**Prompt:** When counting, include every line of the data that holds "dropdown", then state the total alone.

══════

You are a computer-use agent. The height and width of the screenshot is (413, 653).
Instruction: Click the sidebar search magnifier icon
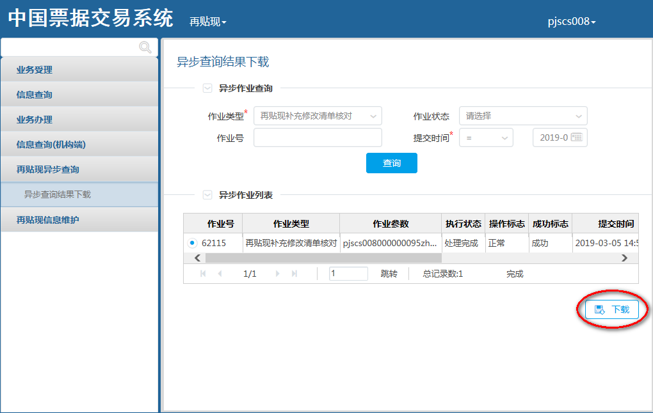pos(145,47)
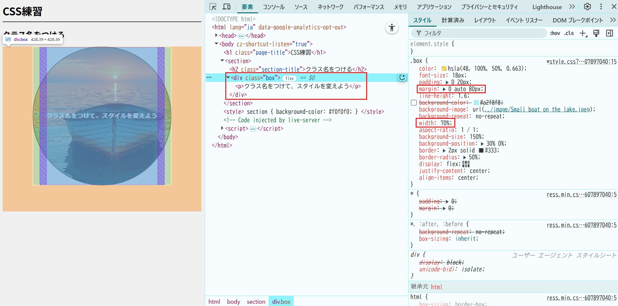Switch to the コンソール tab
Image resolution: width=618 pixels, height=306 pixels.
(274, 7)
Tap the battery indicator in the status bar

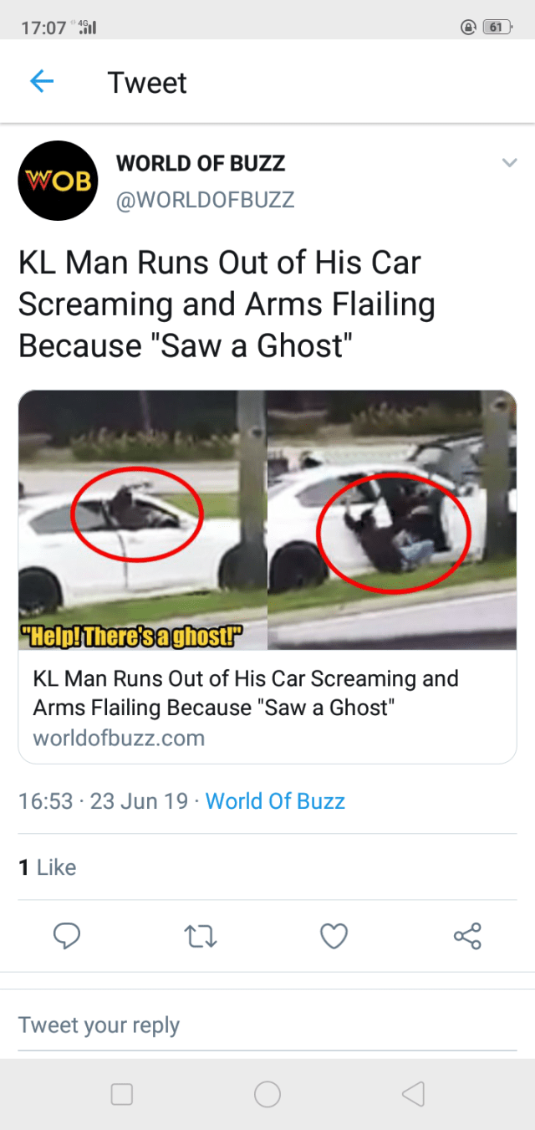click(496, 28)
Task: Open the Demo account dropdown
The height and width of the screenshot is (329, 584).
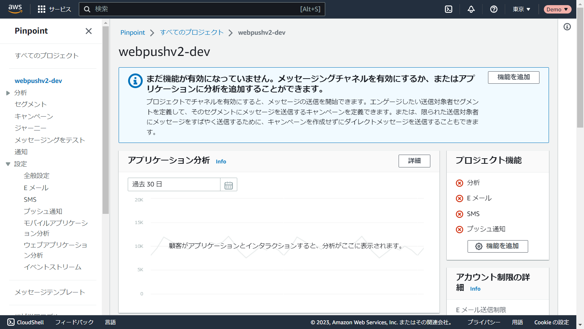Action: click(x=557, y=9)
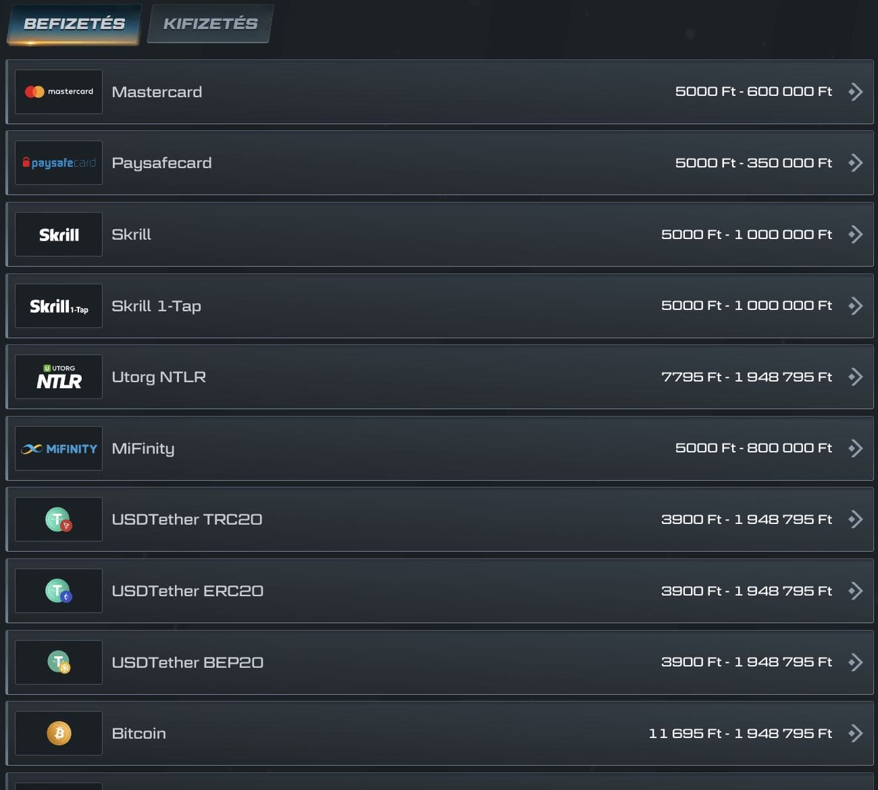Viewport: 878px width, 790px height.
Task: Switch to the Kifizetés tab
Action: 210,24
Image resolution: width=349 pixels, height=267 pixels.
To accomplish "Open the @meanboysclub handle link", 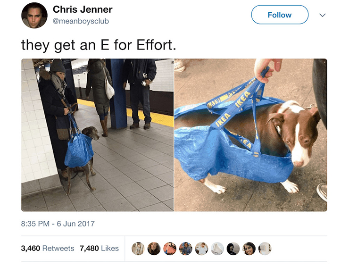I will pos(81,21).
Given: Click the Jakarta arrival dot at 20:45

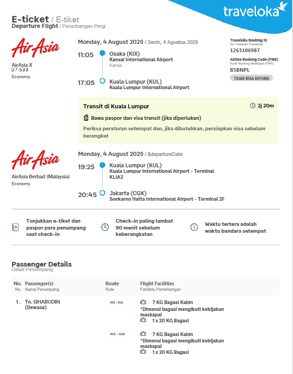Looking at the screenshot, I should 102,193.
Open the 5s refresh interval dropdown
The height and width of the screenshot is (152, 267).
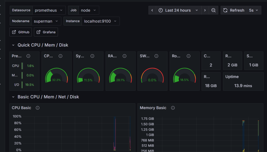[254, 10]
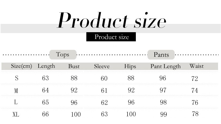
Task: Select the L size row label
Action: [x=16, y=102]
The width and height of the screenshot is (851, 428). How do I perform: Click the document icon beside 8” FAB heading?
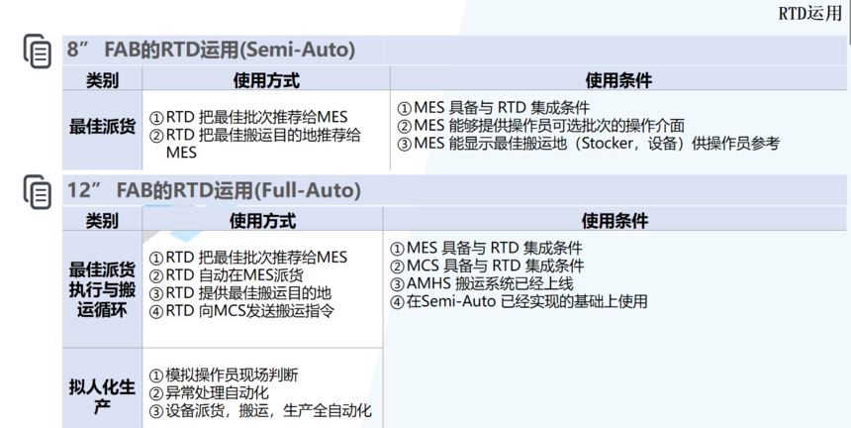pos(38,52)
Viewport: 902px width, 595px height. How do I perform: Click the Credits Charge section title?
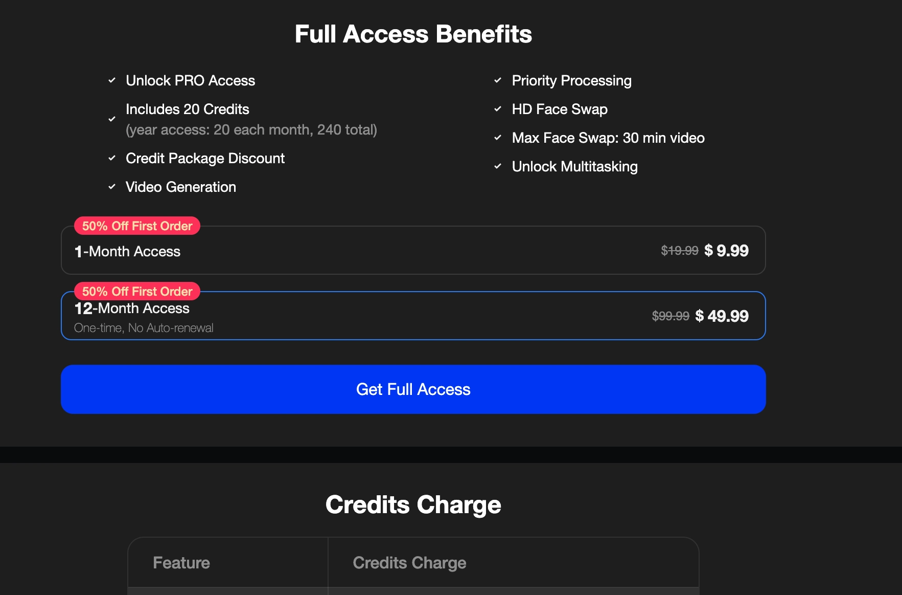[x=413, y=504]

══════

**Exercise solution:** 2